SONOMA COUNTY, Calif. (KGO) -- There is one place, and industry, where the COVID-19 lockdown felt less like a financial hit, and more like a ding. Those would be the construction trades in Sonoma County.
When you see all of the construction work going on there, it begs a question: How did they get going so fast after Governor Gavin Newsom allowed construction to resume?
RELATED: Coronavirus: Most Bay Area construction allowed to resume
The answer may surprise you.
"We started the week that Sonoma County got shut down," said contractor Walter Schnepper.
We found him hard at work on a project in Sebastopol. He has been working through the lockdown because the county deemed this Additional Housing Unit as essential.
"I've been lucky."
In one way, Sonoma County may be the luckiest in California, a state where the lockdown cost some 11,600 construction jobs.
RELATED: Phase 2 of reopening CA businesses starts Friday, Gov. Newsom says
However, that luck came at a steep price in a place like Coffey Park, flattened by the Tubbs Fire in 2017. In the midst of a pandemic, the tragedy has played to their advantage.
"This is a fire rebuild zone," said Carrie Chilla with Oakmont Construction.

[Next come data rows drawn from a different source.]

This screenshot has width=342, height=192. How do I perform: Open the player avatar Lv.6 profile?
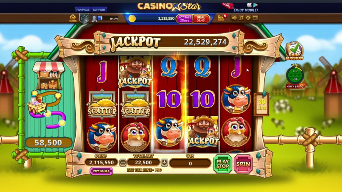(94, 18)
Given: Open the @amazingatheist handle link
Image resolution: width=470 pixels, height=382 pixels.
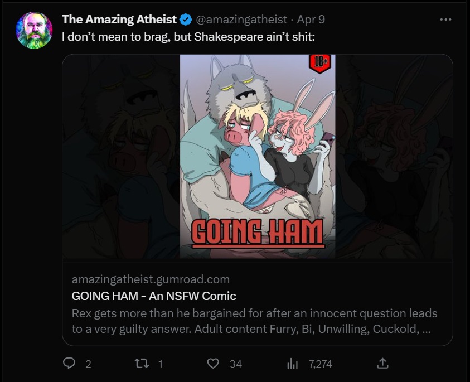Looking at the screenshot, I should pos(241,20).
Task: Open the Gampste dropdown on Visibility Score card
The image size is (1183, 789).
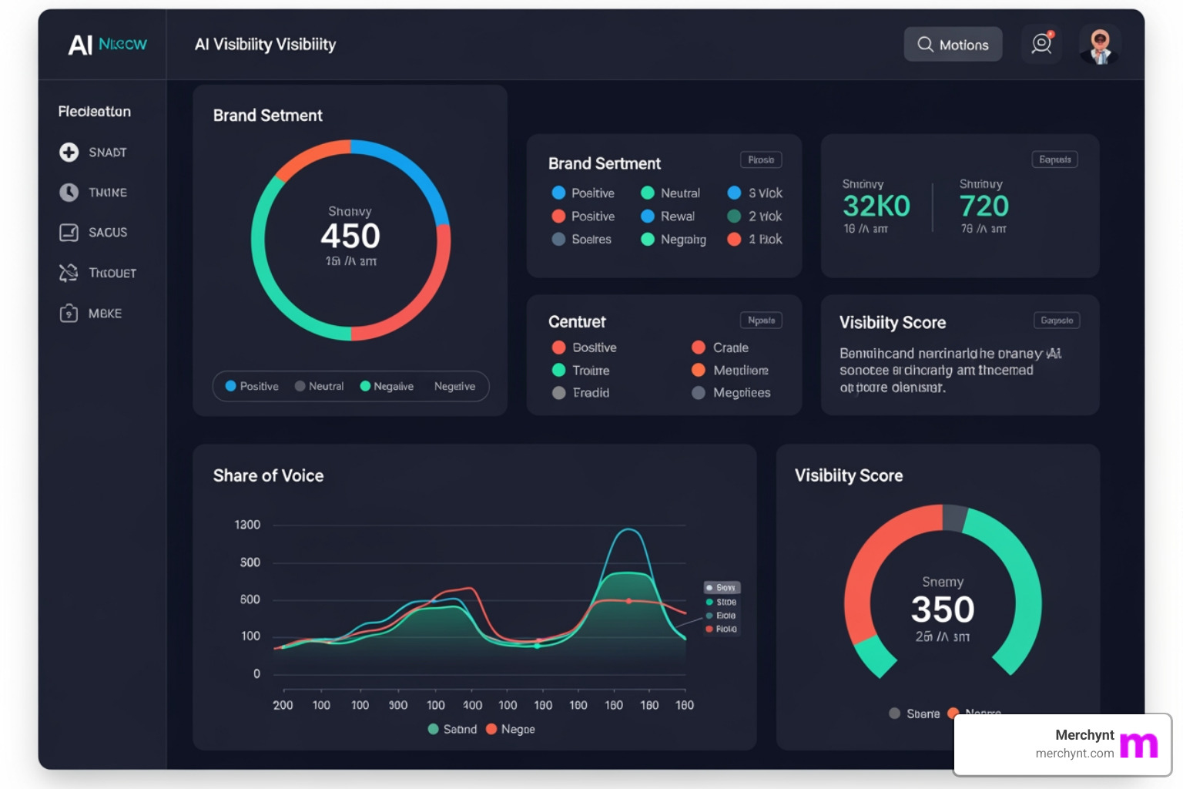Action: [x=1056, y=320]
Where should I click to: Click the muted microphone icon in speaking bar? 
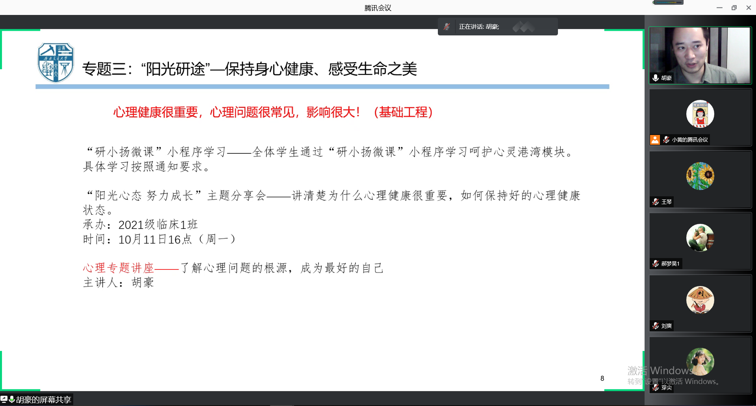click(x=447, y=27)
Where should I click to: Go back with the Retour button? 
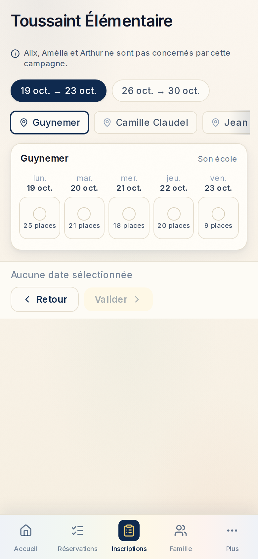tap(45, 299)
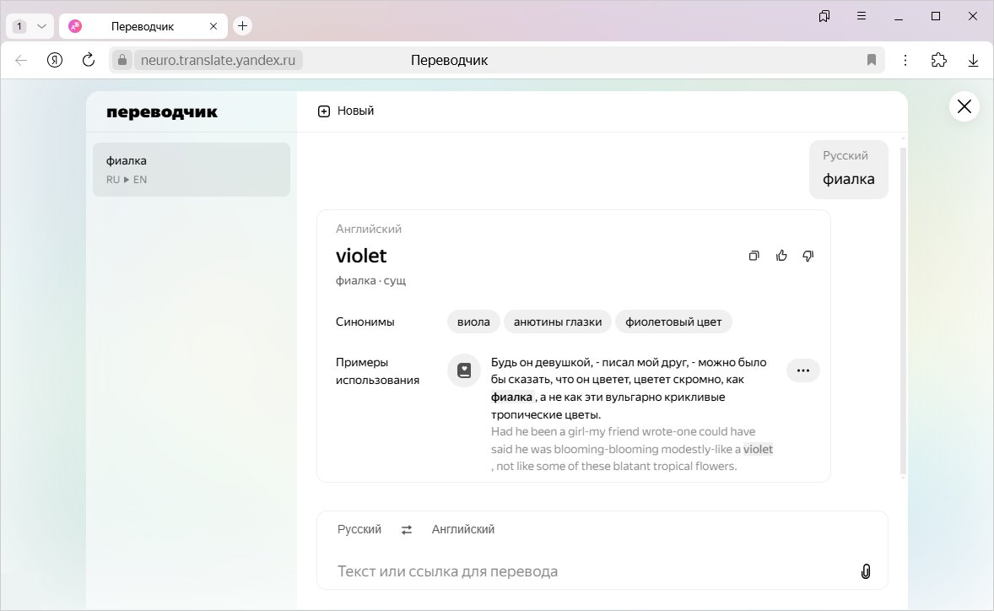Open the three-dot menu for usage example
Image resolution: width=994 pixels, height=611 pixels.
coord(802,370)
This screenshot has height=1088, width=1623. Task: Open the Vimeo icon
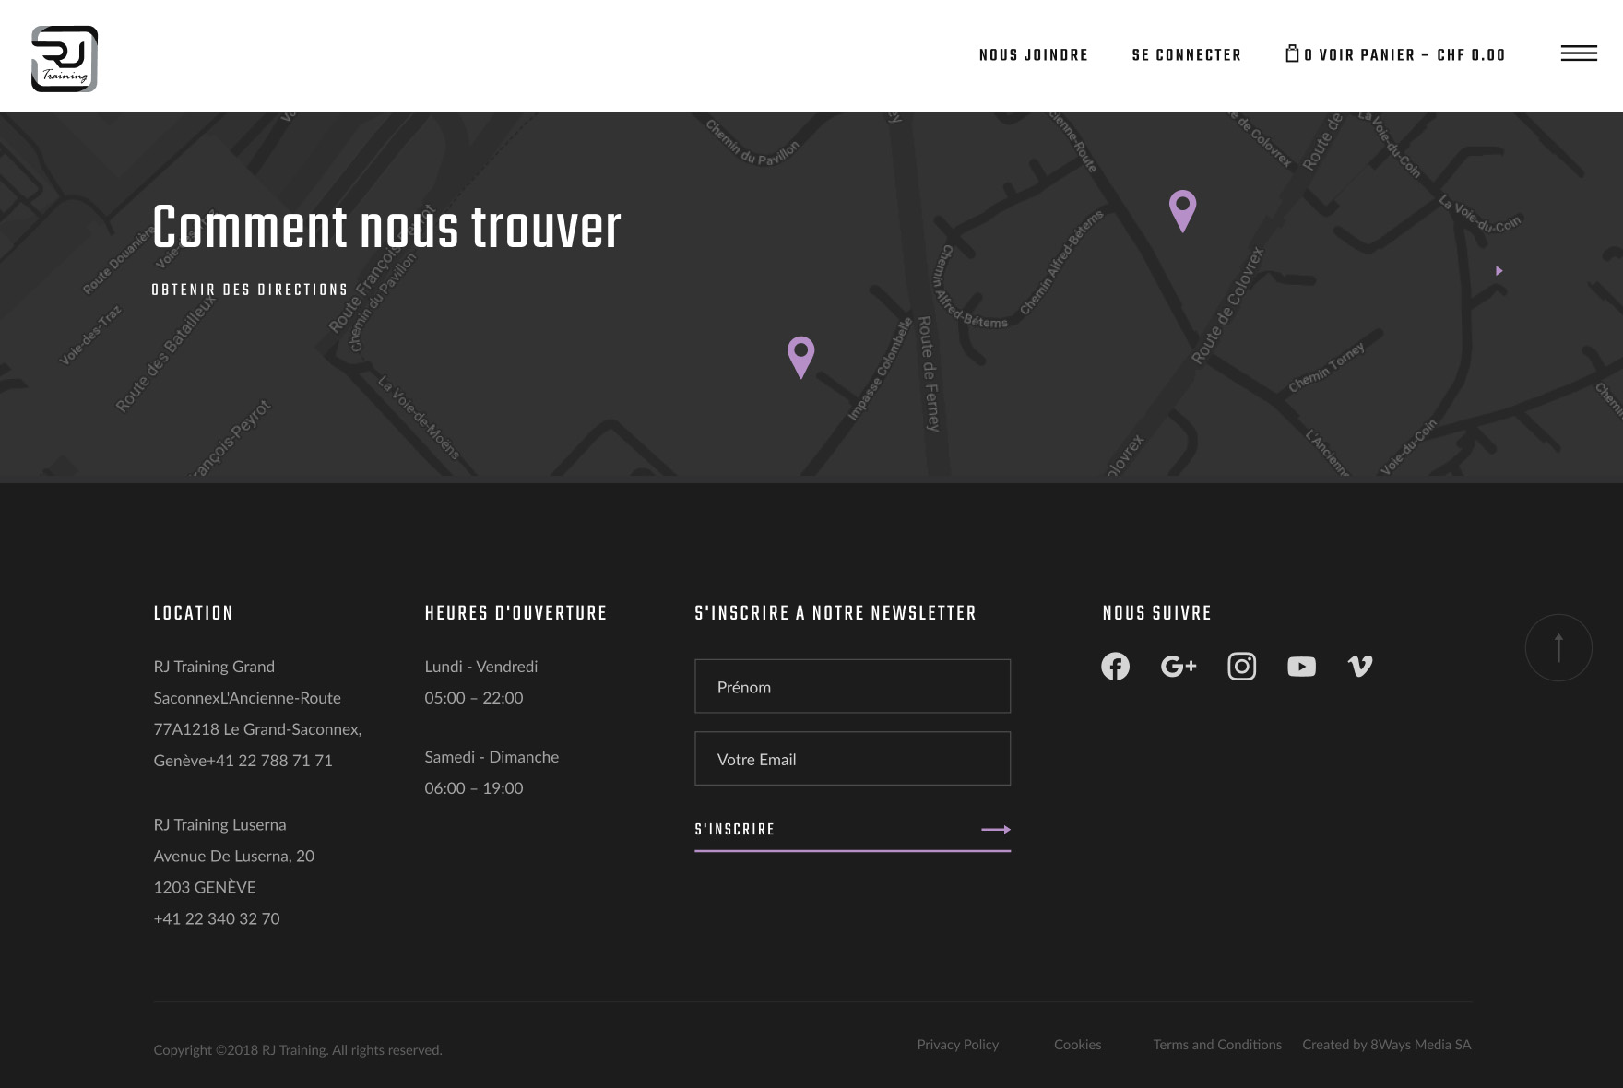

Her company has put up some 130 homes since the Tubbs roared through.
Being in a fire rebuild zone allowed the county to deem Coffey Park as a place essential for construction, so on it went.
"I think the first three days I was home, and that was it," said electrician Derrick Carpenter.
Contractors and workmen estimate they may have seen a short-term drop of ten percent, mostly from construction projects in non-fire zones.
RELATED: 'Two years stronger together:' Tubbs Fire survivors reflect on firestorm anniversary
Contractor Michael Williams told us there was also a lot of looking the other way as some work continued.
"People have to pay their bills and to this day I have not received a stimulus check or a payment protection program aid package. So the bills don't stop coming."
As to the future in this uncertain economy, that remains byproduct of this virus no one can predict. Until then, construction workers in Sonoma County will their work a board at a time, a day at a time, and deal with whatever comes next.
"The implications will be years down the road from this," said Walter Schnepper. That comes from a man with 30 years in the county, who thought he had seen it all.